What you should do | Please filter the listing below and copy out the lines that hold "next".
-- Record excerpts follows --
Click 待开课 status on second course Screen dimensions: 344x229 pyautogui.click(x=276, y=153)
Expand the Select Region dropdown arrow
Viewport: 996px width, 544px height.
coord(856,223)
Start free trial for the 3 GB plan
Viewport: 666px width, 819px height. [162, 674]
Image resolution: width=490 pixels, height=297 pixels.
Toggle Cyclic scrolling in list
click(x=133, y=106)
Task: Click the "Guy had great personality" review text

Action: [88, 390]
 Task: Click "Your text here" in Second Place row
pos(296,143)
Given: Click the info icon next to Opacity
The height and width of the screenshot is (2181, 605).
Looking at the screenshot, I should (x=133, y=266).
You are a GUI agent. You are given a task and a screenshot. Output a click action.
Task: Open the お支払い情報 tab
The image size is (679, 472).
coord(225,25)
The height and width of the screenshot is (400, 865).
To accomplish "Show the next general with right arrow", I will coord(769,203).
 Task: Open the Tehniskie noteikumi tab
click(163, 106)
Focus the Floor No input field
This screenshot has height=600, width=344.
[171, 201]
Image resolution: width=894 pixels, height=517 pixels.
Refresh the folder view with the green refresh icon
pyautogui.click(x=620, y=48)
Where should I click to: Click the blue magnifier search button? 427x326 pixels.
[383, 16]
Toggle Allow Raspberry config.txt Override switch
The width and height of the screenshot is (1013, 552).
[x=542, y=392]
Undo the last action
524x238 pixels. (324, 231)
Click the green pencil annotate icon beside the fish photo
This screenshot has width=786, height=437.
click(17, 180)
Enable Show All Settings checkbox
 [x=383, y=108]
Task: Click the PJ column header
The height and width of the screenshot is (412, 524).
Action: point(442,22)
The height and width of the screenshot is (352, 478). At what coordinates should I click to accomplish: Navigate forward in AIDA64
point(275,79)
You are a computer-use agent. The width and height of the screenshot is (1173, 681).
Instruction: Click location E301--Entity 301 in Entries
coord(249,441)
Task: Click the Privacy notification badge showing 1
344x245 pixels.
-- Record excerpts concluded --
Written response |
Given: Click the info icon next to Opacity
To accomplish "Show the next general with right arrow", I will coord(769,203).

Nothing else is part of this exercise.